Question 14. (25 points)  This question is about one of my other favorite $2\times 2$ matrices.  Here it is:

$A = \left[ \begin{array}{cc} 1 & 1 \\ 1 & 0 \end{array} \right]$

(a) (2 points) Write a one sentence explanation justifying the claim that $A$ is diagonalizable.

(b) (3 points) Here’s why $A$ is one of my favorite matrices: you can use it to build a cool sequence of numbers, $F_0, F_1, F_2, F_3, \cdots$.

How is this done?  You repeatedly multiply $A$ against $(1, 0)^T$.  In particular, we’ll  get this sequence going by declaring the first two numbers: $F_0 = 0$ and $F_1 = 1$.  To get the next number in this list, $F_2$, you use the given matrix according to the following rule:

$\left(\begin{array}{c} F_2 \\ F_1\end{array}\right) = A\left(\begin{array}{c} 1 \\ 0 \end{array}\right)$

This rule can be repeated to generate all the numbers in this list:

$\left(\begin{array}{c} F_3 \\ F_2 \end{array}\right) = A^2\left(\begin{array}{c} 1 \\ 0 \end{array}\right)$

$\left(\begin{array}{c} F_4 \\ F_3 \end{array}\right) = A^3\left(\begin{array}{c} 1 \\ 0 \end{array}\right)$

$\left(\begin{array}{c} F_{n+1} \\ F_n \end{array}\right) = A^n\left(\begin{array}{c} 1 \\ 0 \end{array}\right)$

Now for the actual question: what crazy famous sequence of numbers does this process produce?

(c ) (10 points) Find a change-of-basis matrix $P$ so that

$P^{-1}AP = \left[ \begin{array}{cc} \lambda_1 & 0 \\ 0 & \lambda_2 \end{array}\right)$

and be sure to find the eigenvalues $\lambda_1$ and $\lambda_2$, too.

(c ) (10 points) Use your work in part (c ) to find a formula for the $n$-th number in this (famous) sequence, a formula that only uses the eigenvalues $\lambda_1$ and $\lambda_2$.

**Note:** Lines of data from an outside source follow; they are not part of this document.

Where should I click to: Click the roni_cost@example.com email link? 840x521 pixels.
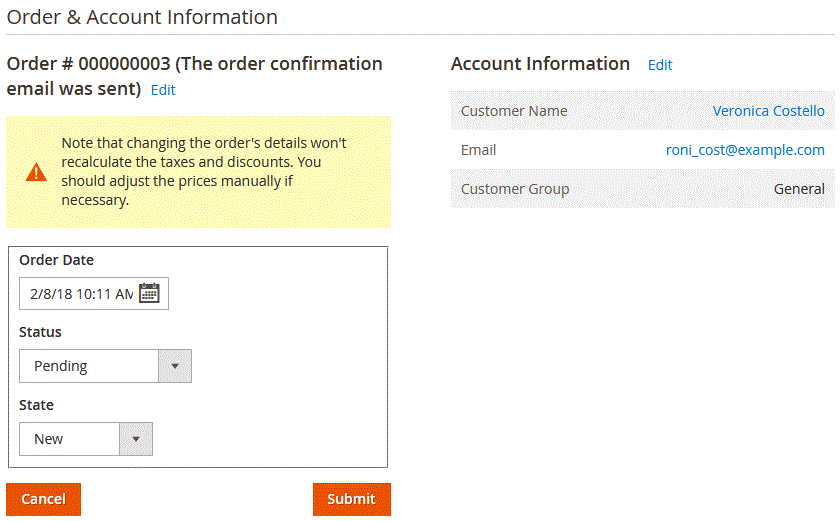point(745,150)
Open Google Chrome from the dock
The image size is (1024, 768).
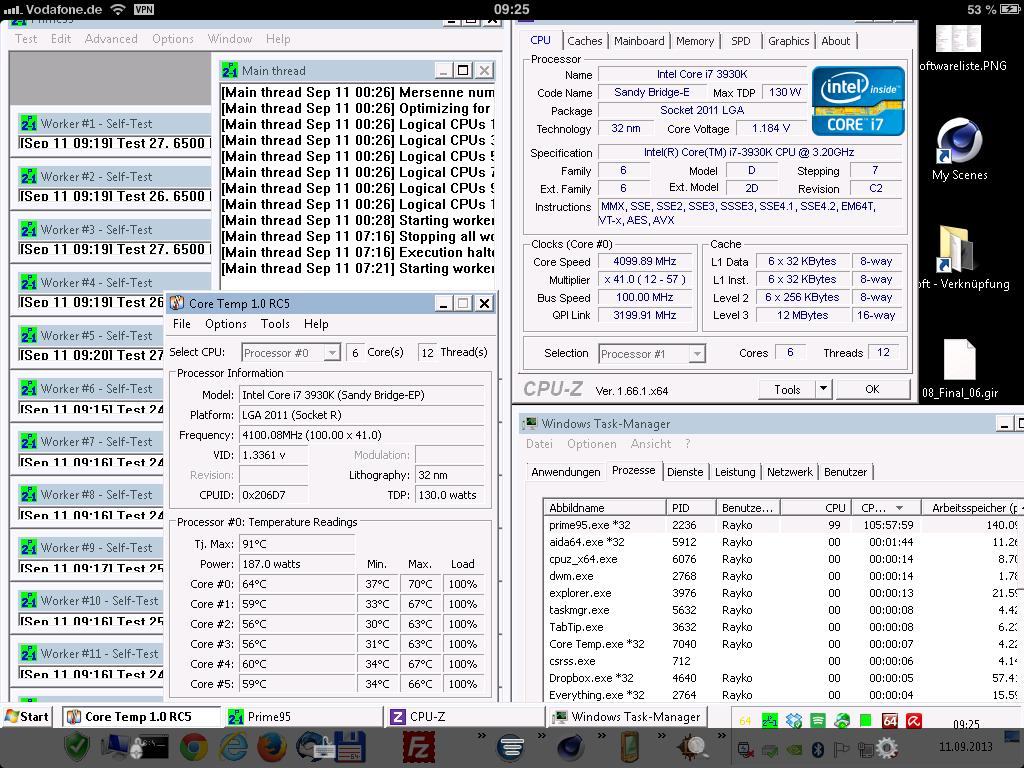coord(193,747)
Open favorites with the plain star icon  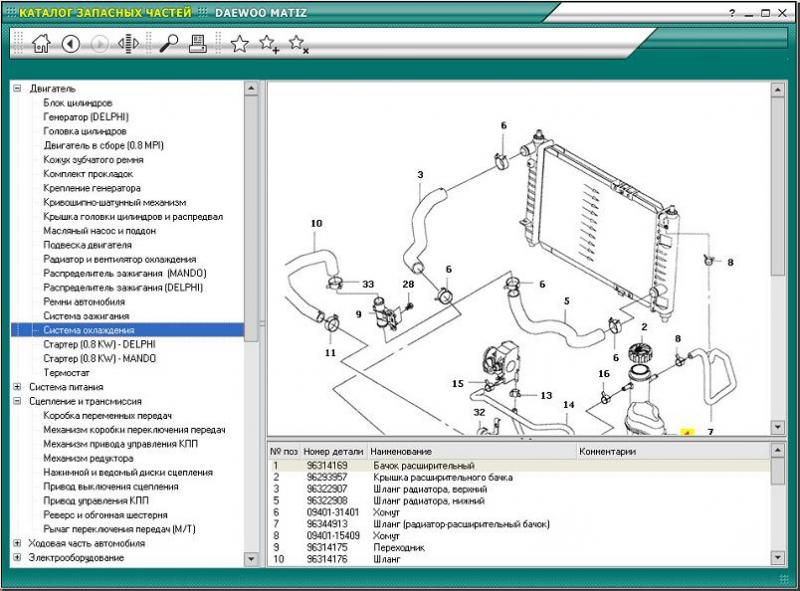[x=239, y=43]
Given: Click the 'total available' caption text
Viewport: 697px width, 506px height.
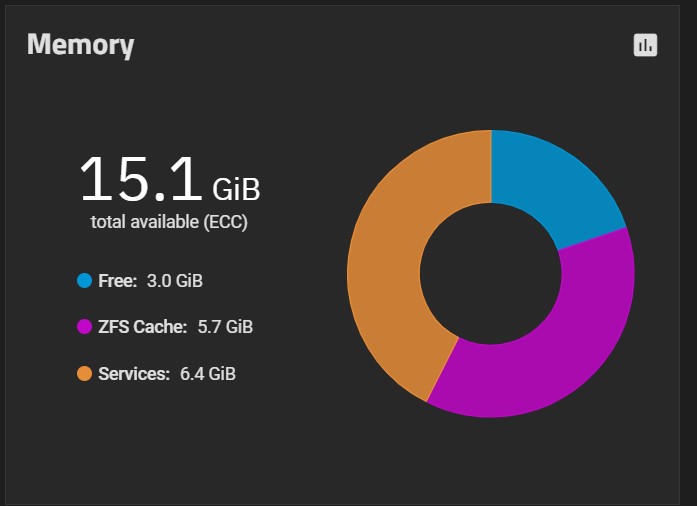Looking at the screenshot, I should [x=144, y=221].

Question 15. (25 points) Alex and Kiko play the following game: they start with an empty 2008×2008 matrix and take turns writing numbers in each of the 2008220082 positions. Once the matrix is filled, Alex wins if the determinant is nonzero and Kiko wins if the determinant is zero. If Alex goes first, does either player have a winning strategy?

Question 16.  (25 points) Consider the vector space $\mathcal{M}_{n\times n}$ of all (real) $n \times n$ matrices.

(a) (12 points) Prove that the subset

$V_1 = \left\{ A \in \mathcal{M}_{n\times n} : A^T = A \right\}$

is a subspace and compute its dimension.

(b) (12 points) Prove that the subset

$V_2 = \left\{A \in \mathcal{M}_{n\times n} : A^T = -A \right\}$

is a subspace and compute its dimension.

(c ) (1 points) Write a haiku about linear algebra.